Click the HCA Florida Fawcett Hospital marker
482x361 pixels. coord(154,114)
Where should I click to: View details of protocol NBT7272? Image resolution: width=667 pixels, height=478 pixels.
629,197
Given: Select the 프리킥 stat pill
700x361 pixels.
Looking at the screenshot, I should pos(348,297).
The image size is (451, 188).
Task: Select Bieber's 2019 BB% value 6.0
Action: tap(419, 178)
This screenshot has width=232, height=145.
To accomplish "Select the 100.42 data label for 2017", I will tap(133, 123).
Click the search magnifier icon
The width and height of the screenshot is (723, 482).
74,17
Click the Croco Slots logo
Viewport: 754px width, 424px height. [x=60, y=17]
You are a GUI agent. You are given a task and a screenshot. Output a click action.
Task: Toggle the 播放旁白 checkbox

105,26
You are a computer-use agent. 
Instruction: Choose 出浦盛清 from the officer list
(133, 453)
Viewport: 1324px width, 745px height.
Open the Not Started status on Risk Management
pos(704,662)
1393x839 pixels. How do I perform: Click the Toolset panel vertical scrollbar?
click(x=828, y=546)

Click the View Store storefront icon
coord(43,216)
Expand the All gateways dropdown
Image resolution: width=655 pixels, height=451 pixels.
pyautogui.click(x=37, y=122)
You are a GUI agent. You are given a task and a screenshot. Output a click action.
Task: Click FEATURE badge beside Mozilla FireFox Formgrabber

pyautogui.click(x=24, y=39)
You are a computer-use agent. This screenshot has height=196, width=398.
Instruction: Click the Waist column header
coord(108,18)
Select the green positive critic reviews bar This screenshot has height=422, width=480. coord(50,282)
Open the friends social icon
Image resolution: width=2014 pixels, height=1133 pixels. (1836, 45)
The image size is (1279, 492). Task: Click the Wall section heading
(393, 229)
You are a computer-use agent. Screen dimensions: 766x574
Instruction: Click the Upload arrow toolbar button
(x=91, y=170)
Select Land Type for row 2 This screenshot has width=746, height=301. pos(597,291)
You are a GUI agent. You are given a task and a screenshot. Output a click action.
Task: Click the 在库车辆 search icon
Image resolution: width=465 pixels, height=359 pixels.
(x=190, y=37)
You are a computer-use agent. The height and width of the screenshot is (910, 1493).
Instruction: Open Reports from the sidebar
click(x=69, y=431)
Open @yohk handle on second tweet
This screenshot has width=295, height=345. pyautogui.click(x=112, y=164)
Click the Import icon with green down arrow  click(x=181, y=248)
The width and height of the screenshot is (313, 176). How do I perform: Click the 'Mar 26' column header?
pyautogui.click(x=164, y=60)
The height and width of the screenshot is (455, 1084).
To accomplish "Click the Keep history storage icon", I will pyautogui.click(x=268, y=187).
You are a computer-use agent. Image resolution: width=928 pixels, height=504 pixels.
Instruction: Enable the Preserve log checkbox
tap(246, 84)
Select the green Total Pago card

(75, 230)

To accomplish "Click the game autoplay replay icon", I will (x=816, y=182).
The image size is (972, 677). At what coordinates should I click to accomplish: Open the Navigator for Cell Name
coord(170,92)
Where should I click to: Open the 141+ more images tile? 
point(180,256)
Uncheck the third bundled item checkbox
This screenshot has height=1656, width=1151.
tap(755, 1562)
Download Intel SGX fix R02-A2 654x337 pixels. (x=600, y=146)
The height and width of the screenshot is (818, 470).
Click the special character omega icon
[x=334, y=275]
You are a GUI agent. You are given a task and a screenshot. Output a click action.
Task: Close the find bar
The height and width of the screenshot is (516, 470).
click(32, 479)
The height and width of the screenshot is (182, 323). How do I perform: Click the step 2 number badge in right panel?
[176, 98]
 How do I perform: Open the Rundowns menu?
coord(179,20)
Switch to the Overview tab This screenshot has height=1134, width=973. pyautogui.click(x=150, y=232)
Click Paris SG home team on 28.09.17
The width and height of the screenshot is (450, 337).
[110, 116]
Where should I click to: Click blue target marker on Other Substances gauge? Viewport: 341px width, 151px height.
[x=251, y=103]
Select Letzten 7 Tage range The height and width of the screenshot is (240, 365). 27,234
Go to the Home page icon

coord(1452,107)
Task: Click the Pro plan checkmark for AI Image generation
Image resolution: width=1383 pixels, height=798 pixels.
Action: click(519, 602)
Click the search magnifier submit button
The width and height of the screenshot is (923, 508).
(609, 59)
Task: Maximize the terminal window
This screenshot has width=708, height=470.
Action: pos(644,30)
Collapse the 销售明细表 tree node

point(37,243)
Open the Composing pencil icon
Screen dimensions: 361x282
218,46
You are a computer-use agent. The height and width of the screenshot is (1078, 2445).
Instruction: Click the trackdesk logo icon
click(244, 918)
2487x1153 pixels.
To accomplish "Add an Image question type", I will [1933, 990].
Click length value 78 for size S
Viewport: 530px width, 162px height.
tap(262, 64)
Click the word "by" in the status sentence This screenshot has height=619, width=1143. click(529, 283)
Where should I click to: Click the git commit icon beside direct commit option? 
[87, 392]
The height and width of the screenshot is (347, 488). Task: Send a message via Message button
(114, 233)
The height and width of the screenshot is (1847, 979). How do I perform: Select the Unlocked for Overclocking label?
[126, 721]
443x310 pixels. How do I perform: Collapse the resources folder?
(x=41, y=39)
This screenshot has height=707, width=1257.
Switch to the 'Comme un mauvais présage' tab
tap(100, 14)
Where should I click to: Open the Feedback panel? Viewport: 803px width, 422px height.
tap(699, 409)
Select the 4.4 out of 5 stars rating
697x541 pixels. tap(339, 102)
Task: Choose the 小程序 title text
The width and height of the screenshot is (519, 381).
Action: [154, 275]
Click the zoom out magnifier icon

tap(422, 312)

★ ★ ★

> EXERCÍCIO PROPOSTO:
Reproduza sem alterações todo o material, desde a linha que contém "Click the word" até o fim, incluindo essas duas pontas.

> RESULTADO:
Click the word "by" in the status sentence This screenshot has height=619, width=1143. click(529, 283)
Where should I click to: Click the git commit icon beside direct commit option? 
[87, 392]
The height and width of the screenshot is (347, 488). Task: Send a message via Message button
(114, 233)
The height and width of the screenshot is (1847, 979). How do I perform: Select the Unlocked for Overclocking label?
[126, 721]
443x310 pixels. How do I perform: Collapse the resources folder?
(x=41, y=39)
This screenshot has height=707, width=1257.
Switch to the 'Comme un mauvais présage' tab
tap(100, 14)
Where should I click to: Open the Feedback panel? Viewport: 803px width, 422px height.
tap(699, 409)
Select the 4.4 out of 5 stars rating
697x541 pixels. tap(339, 102)
Task: Choose the 小程序 title text
The width and height of the screenshot is (519, 381).
Action: [154, 275]
Click the zoom out magnifier icon

tap(422, 312)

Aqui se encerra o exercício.